# Math Help - Natural Logarithums

1. ## Natural Logarithums

HI....Sorry to bother you all. I posted on here before with a problem I have been having. As I am new here I am getting to grips with using the great site and getting some help from people in the know. Please find the thumb nail attached. I thought I knew what I was doing but have really lost me way. If some one could lay this out so I could understand that would be very helpful.

2. ## Re: Natural Logarithums

Originally Posted by camorris
HI....Sorry to bother you all. I posted on here before with a problem I have been having. As I am new here I am getting to grips with using the great site and getting some help from people in the know. Please find the thumb nail attached. I thought I knew what I was doing but have really lost me way. If some one could lay this out so I could understand that would be very helpful.
$L = {L_0}\left( {{e^{h\omega }} + 1} \right)$

3. ## Re: Natural Logarithums

So the problem is: given $\omega= \frac{1}{h} ln\left(\frac{L}{L_0}-1\right)$, find L when $\omega= -2.6$, $L_0= 16$ and $h= 1.5$.

Putting in the given values, $-2.6= \frac{1}{1.5}ln\left(\frac{L}{16}- 1\right)$.

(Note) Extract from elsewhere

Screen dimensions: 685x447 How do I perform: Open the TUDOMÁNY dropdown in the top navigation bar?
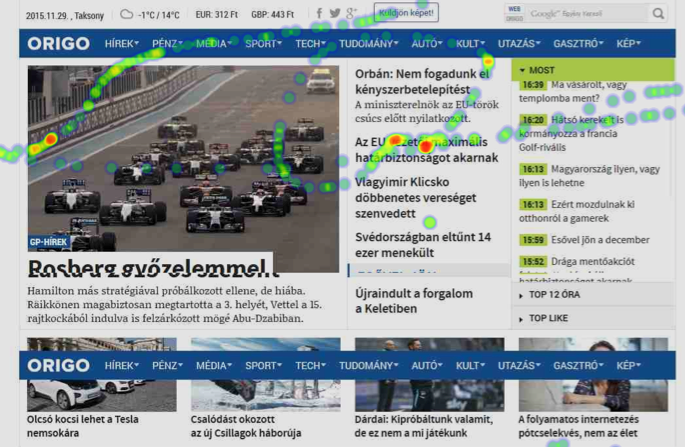pos(368,44)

Notice what that says- if you divide L by 16, then subtract 1, take the natural logarithm, and divide by 1.5, then the result is -2.6. To go the opposite way, from -2.6 to a value of L, you have to do the opposite- do the opposite of each operation, in the opposite order. Since the last thing done above was "divide by 1.5", the first thing we should do to solve for L is "multiply by 1.5". Doing that on both sides gives $-2.6(1.5)= -3.9= ln\left(\frac{L}{16}- 1\right)$. The opposite of "natural logarithm", ln, is its "inverse function" the exponential. Taking the exponential of both sides gives $e^{-3.9}= 0.0202= \frac{L}{16}- 1$. The opposite of "subtract 1", -1, is "add 1". Adding 1 to both sides, $0.0202+ 1= 1.0202= \frac{L}{16}$. Finally, the opposite of "divide by 16" is, of course, "multiply by 16". Multiplying both sides by 16, $(0.0202)(16)= 0.3239= L$

4. ## Re: Natural Logarithums

Thank you so much. I did it the first time and got the same format as Plato has provided although I did the (e^hw - 1).

I see I have to formats to go from and to different ways. Thank you very much once again.